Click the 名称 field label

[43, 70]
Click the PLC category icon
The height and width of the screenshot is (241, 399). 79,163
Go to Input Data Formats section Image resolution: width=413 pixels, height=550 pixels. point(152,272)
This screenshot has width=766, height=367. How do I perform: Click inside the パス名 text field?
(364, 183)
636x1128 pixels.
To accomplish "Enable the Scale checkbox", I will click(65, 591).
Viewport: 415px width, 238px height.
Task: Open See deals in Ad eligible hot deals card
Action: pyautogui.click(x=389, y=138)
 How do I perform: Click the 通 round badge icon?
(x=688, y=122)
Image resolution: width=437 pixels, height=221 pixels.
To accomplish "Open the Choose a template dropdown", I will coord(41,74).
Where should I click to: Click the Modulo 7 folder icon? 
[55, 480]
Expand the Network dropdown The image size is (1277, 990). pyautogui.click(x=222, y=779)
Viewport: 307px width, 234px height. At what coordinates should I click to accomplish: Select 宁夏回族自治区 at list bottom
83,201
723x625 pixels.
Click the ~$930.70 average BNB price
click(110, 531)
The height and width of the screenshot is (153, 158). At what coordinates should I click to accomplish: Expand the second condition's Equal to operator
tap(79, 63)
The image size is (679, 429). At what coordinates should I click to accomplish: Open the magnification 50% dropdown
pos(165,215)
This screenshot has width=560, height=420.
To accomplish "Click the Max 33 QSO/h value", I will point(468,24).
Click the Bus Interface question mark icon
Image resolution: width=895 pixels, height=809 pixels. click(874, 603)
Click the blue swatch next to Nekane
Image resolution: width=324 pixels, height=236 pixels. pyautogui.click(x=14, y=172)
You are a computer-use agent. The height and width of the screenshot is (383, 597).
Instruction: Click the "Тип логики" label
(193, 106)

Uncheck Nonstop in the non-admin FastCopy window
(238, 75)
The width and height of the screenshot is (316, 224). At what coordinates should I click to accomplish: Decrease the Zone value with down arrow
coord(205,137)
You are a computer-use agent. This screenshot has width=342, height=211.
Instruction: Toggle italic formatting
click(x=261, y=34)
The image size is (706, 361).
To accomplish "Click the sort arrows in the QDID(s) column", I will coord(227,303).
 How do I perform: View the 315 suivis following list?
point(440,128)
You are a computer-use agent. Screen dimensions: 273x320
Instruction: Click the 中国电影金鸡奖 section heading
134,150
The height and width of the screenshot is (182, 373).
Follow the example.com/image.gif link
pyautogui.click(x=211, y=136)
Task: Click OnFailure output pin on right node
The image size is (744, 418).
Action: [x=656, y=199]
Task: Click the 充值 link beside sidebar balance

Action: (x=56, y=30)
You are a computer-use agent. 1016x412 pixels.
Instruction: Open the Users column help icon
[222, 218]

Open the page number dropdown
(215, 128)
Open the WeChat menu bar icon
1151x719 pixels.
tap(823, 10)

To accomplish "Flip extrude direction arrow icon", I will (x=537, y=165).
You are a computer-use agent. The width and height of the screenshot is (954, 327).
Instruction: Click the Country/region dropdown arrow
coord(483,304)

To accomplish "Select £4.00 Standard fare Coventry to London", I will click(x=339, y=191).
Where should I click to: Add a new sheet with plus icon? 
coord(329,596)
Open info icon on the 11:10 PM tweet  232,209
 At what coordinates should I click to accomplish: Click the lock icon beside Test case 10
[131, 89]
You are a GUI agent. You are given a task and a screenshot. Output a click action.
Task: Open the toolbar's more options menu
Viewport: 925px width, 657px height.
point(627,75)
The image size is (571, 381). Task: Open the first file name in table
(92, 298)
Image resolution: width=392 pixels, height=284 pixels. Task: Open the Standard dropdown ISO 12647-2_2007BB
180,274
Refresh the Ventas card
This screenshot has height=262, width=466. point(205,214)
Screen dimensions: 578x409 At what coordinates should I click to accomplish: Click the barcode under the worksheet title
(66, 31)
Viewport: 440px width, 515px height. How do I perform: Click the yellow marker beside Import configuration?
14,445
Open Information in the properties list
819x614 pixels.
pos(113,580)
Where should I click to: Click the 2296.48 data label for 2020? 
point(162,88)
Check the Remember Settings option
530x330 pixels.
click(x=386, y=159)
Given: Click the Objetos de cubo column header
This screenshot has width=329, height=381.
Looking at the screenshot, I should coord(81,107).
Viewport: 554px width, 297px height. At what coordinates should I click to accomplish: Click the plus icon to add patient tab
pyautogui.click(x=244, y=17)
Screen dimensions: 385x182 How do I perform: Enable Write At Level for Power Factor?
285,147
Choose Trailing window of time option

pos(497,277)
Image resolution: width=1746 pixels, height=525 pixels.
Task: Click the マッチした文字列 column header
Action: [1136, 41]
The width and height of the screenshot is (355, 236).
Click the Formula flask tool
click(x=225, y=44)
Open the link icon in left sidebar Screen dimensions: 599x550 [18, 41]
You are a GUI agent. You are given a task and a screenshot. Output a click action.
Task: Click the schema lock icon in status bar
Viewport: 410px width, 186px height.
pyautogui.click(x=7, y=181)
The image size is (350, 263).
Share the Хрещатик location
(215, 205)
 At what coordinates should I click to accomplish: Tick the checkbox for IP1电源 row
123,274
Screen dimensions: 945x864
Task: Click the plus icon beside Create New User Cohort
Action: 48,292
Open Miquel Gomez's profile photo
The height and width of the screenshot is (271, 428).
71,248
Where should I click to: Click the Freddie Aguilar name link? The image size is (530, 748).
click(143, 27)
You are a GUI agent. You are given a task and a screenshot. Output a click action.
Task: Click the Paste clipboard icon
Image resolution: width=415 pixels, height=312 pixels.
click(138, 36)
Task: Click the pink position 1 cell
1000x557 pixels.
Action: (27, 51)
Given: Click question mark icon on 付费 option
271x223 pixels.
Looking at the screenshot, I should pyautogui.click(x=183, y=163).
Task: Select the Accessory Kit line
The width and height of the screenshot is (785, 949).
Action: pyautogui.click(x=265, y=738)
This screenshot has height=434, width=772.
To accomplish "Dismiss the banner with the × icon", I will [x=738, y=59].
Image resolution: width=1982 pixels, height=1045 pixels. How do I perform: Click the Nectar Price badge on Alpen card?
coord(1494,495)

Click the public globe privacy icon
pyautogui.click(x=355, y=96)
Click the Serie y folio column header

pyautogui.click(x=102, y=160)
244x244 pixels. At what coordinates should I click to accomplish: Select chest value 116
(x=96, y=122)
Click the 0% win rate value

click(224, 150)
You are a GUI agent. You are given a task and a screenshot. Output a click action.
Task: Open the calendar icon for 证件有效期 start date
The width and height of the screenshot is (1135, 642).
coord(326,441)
============
§ Work order
Repeat every record above exactly as it appears.

§ Answer area
Click the 名称 field label

[43, 70]
Click the PLC category icon
The height and width of the screenshot is (241, 399). 79,163
Go to Input Data Formats section Image resolution: width=413 pixels, height=550 pixels. point(152,272)
This screenshot has width=766, height=367. How do I perform: Click inside the パス名 text field?
(364, 183)
636x1128 pixels.
To accomplish "Enable the Scale checkbox", I will click(65, 591).
Viewport: 415px width, 238px height.
Task: Open See deals in Ad eligible hot deals card
Action: pyautogui.click(x=389, y=138)
 How do I perform: Click the 通 round badge icon?
(x=688, y=122)
Image resolution: width=437 pixels, height=221 pixels.
To accomplish "Open the Choose a template dropdown", I will coord(41,74).
Where should I click to: Click the Modulo 7 folder icon? 
[55, 480]
Expand the Network dropdown The image size is (1277, 990). pyautogui.click(x=222, y=779)
Viewport: 307px width, 234px height. At what coordinates should I click to accomplish: Select 宁夏回族自治区 at list bottom
83,201
723x625 pixels.
Click the ~$930.70 average BNB price
click(110, 531)
The height and width of the screenshot is (153, 158). At what coordinates should I click to accomplish: Expand the second condition's Equal to operator
tap(79, 63)
The image size is (679, 429). At what coordinates should I click to accomplish: Open the magnification 50% dropdown
pos(165,215)
This screenshot has width=560, height=420.
To accomplish "Click the Max 33 QSO/h value", I will point(468,24).
Click the Bus Interface question mark icon
Image resolution: width=895 pixels, height=809 pixels. click(874, 603)
Click the blue swatch next to Nekane
Image resolution: width=324 pixels, height=236 pixels. pyautogui.click(x=14, y=172)
You are a computer-use agent. The height and width of the screenshot is (383, 597).
Instruction: Click the "Тип логики" label
(193, 106)

Uncheck Nonstop in the non-admin FastCopy window
(238, 75)
The width and height of the screenshot is (316, 224). At what coordinates should I click to accomplish: Decrease the Zone value with down arrow
coord(205,137)
You are a computer-use agent. This screenshot has width=342, height=211.
Instruction: Toggle italic formatting
click(x=261, y=34)
The image size is (706, 361).
To accomplish "Click the sort arrows in the QDID(s) column", I will coord(227,303).
 How do I perform: View the 315 suivis following list?
point(440,128)
You are a computer-use agent. Screen dimensions: 273x320
Instruction: Click the 中国电影金鸡奖 section heading
134,150
The height and width of the screenshot is (182, 373).
Follow the example.com/image.gif link
pyautogui.click(x=211, y=136)
Task: Click OnFailure output pin on right node
The image size is (744, 418).
Action: [x=656, y=199]
Task: Click the 充值 link beside sidebar balance

Action: (x=56, y=30)
You are a computer-use agent. 1016x412 pixels.
Instruction: Open the Users column help icon
[222, 218]

Open the page number dropdown
(215, 128)
Open the WeChat menu bar icon
1151x719 pixels.
tap(823, 10)

To accomplish "Flip extrude direction arrow icon", I will (x=537, y=165).
You are a computer-use agent. The width and height of the screenshot is (954, 327).
Instruction: Click the Country/region dropdown arrow
coord(483,304)

To accomplish "Select £4.00 Standard fare Coventry to London", I will click(x=339, y=191).
Where should I click to: Add a new sheet with plus icon? 
coord(329,596)
Open info icon on the 11:10 PM tweet  232,209
 At what coordinates should I click to accomplish: Click the lock icon beside Test case 10
[131, 89]
You are a GUI agent. You are given a task and a screenshot. Output a click action.
Task: Open the toolbar's more options menu
Viewport: 925px width, 657px height.
point(627,75)
The image size is (571, 381). Task: Open the first file name in table
(92, 298)
Image resolution: width=392 pixels, height=284 pixels. Task: Open the Standard dropdown ISO 12647-2_2007BB
180,274
Refresh the Ventas card
This screenshot has height=262, width=466. point(205,214)
Screen dimensions: 578x409 At what coordinates should I click to accomplish: Click the barcode under the worksheet title
(66, 31)
Viewport: 440px width, 515px height. How do I perform: Click the yellow marker beside Import configuration?
14,445
Open Information in the properties list
819x614 pixels.
pos(113,580)
Where should I click to: Click the 2296.48 data label for 2020? 
point(162,88)
Check the Remember Settings option
530x330 pixels.
click(x=386, y=159)
Given: Click the Objetos de cubo column header
This screenshot has width=329, height=381.
Looking at the screenshot, I should coord(81,107).
Viewport: 554px width, 297px height. At what coordinates should I click to accomplish: Click the plus icon to add patient tab
pyautogui.click(x=244, y=17)
Screen dimensions: 385x182 How do I perform: Enable Write At Level for Power Factor?
285,147
Choose Trailing window of time option

pos(497,277)
Image resolution: width=1746 pixels, height=525 pixels.
Task: Click the マッチした文字列 column header
Action: [1136, 41]
The width and height of the screenshot is (355, 236).
Click the Formula flask tool
click(x=225, y=44)
Open the link icon in left sidebar Screen dimensions: 599x550 [18, 41]
You are a GUI agent. You are given a task and a screenshot. Output a click action.
Task: Click the schema lock icon in status bar
Viewport: 410px width, 186px height.
pyautogui.click(x=7, y=181)
The image size is (350, 263).
Share the Хрещатик location
(215, 205)
 At what coordinates should I click to accomplish: Tick the checkbox for IP1电源 row
123,274
Screen dimensions: 945x864
Task: Click the plus icon beside Create New User Cohort
Action: 48,292
Open Miquel Gomez's profile photo
The height and width of the screenshot is (271, 428).
71,248
Where should I click to: Click the Freddie Aguilar name link? The image size is (530, 748).
click(143, 27)
You are a GUI agent. You are given a task and a screenshot. Output a click action.
Task: Click the Paste clipboard icon
Image resolution: width=415 pixels, height=312 pixels.
click(138, 36)
Task: Click the pink position 1 cell
1000x557 pixels.
Action: (27, 51)
Given: Click question mark icon on 付费 option
271x223 pixels.
Looking at the screenshot, I should pyautogui.click(x=183, y=163).
Task: Select the Accessory Kit line
The width and height of the screenshot is (785, 949).
Action: pyautogui.click(x=265, y=738)
This screenshot has height=434, width=772.
To accomplish "Dismiss the banner with the × icon", I will [x=738, y=59].
Image resolution: width=1982 pixels, height=1045 pixels. How do I perform: Click the Nectar Price badge on Alpen card?
coord(1494,495)

Click the public globe privacy icon
pyautogui.click(x=355, y=96)
Click the Serie y folio column header

pyautogui.click(x=102, y=160)
244x244 pixels. At what coordinates should I click to accomplish: Select chest value 116
(x=96, y=122)
Click the 0% win rate value

click(224, 150)
You are a GUI agent. You are given a task and a screenshot. Output a click action.
Task: Open the calendar icon for 证件有效期 start date
The width and height of the screenshot is (1135, 642).
coord(326,441)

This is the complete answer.